My biggest concern is that different people use different tools to escalate privileges. Most just use sudo, but some use doas or even just su.

I would personally handle this with a plugin (probably either dlopen-based or with a basic scripting language) architecture.

webb (screaming at servers edition)

@drewdevault I find interactive prompts kinda obnoxious to be honest. I will make that mistake maybe once then immediately escalate my shell.

How would this work with a privilege escalation tool that only requires you to enter your password in once? Would it just go? Would it make me enter my long-ass password again? At that point I'd just CTRL+C and use the escalation tool anyways.

Wez Furlong :terminal:

@drewdevault this general category of function seems very scary to me. Consider the case where I had recently auth'd with sudo, so sudo doesn't prompt for a password. Now if I typo a cat command (and potentially either type ahead something that is interpreted as "yes", or get flustered and accidentally hit something for yes), I can suddenly end up doing something very destructive as root without the extra protection of being prompted for my password.

Ed W8EMV

@drewdevault

disk destroyer (dd) is a correct old-school tool for this task, and I have found Balena Etcher to have good guardrails for routine use when burning SD cards with minimal risk of accidentally destroying a root volume.

Ronan Pigott

@drewdevault Would be more useful if it could just open /dev/sda as root. I probably don't care to run whatever command as root, I just want to write to a restricted file.

louis64

@drewdevault good idea but I'm used to my hacky "cat disk.img | sudo tee /dev/sda > /dev/null" too much ...

Sertonix

@drewdevault Is there a way to move the authentication to a place not accessable by the current user/process but a person with hardware access?

ADisorderlyFashion

@drewdevault I'd like this as either an option for the config or a flag that can be appended to the command. It's still convenient while requiring enough extra thought to prevent a disproportionate amount of people accidentally bricking their systems

Jiří Stránský

@drewdevault I prefer the "command fails and i re-run" workflow.

Richard Levitte

@drewdevault
That makes me *cringe*. Not much else to discuss, to be frank.
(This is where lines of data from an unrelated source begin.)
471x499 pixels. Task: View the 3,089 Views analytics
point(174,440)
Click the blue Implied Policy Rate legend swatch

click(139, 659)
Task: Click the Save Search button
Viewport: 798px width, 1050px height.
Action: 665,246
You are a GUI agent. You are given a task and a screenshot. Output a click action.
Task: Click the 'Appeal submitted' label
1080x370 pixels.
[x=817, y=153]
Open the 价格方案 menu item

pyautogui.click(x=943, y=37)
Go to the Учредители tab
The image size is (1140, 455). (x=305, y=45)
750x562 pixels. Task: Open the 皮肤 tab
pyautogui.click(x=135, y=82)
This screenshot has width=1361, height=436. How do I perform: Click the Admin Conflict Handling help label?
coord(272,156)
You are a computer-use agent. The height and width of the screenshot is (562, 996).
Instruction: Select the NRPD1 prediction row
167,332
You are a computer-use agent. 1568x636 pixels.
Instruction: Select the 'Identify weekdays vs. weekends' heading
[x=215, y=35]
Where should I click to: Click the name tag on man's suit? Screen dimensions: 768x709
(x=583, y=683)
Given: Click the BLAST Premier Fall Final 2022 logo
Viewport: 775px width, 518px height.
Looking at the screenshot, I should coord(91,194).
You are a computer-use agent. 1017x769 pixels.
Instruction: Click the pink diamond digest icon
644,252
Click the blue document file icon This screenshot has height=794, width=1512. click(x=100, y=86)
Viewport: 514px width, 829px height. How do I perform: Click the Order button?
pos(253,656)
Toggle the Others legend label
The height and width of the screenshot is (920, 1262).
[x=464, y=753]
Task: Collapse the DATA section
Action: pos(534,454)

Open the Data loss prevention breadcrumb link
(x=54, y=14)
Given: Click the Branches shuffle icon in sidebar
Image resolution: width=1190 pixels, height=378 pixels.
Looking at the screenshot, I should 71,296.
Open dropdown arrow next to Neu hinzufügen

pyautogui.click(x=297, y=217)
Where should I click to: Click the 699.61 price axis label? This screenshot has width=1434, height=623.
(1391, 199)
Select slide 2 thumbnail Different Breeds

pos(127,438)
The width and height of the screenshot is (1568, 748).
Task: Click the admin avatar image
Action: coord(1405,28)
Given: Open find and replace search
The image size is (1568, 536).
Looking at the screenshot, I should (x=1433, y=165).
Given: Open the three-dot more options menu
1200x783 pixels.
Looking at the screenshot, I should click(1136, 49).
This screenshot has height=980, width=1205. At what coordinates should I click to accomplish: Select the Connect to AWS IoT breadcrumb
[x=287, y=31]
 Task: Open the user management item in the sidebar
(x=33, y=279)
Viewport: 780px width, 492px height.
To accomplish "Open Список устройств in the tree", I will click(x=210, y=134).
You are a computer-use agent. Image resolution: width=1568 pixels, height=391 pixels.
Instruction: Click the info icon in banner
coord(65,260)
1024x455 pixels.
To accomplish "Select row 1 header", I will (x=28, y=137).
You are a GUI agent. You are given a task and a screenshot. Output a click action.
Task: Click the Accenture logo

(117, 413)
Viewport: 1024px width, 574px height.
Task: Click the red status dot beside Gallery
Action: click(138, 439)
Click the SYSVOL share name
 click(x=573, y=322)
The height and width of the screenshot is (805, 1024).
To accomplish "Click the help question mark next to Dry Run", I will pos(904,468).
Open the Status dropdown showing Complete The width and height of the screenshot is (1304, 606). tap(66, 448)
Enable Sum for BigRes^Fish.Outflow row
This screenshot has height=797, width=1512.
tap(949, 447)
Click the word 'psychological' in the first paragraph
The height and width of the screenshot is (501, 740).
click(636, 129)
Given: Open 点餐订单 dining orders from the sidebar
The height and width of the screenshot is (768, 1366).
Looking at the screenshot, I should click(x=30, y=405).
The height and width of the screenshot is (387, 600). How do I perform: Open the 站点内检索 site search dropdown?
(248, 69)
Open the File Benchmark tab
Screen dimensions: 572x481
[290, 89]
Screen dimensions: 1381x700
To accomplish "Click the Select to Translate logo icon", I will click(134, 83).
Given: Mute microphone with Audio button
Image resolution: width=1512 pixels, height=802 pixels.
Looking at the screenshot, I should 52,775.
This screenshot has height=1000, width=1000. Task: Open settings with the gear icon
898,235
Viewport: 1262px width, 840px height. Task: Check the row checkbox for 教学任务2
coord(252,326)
Like others have said, I'd find it preferable if the command just fails with an explanatory message and leave it to the user to deal with the situation more appropriately (sudo or whatever).

Noodlez :nixos: :neovim:

@drewdevault A few ideas. I'd rather this be a choice first off (Disableable). Second, it's gotta ask me first before prompting for my password. Third, wouldn't it make more sense to give me temp access to the "disks" group instead of full root?

Hugo 雨果

@drewdevault I use a udev rule that grants my user/group ownership of USB block devices. I prefer this approach because it doesn't require admin privileges to mess with a USB thumb drive and works for a guest users too.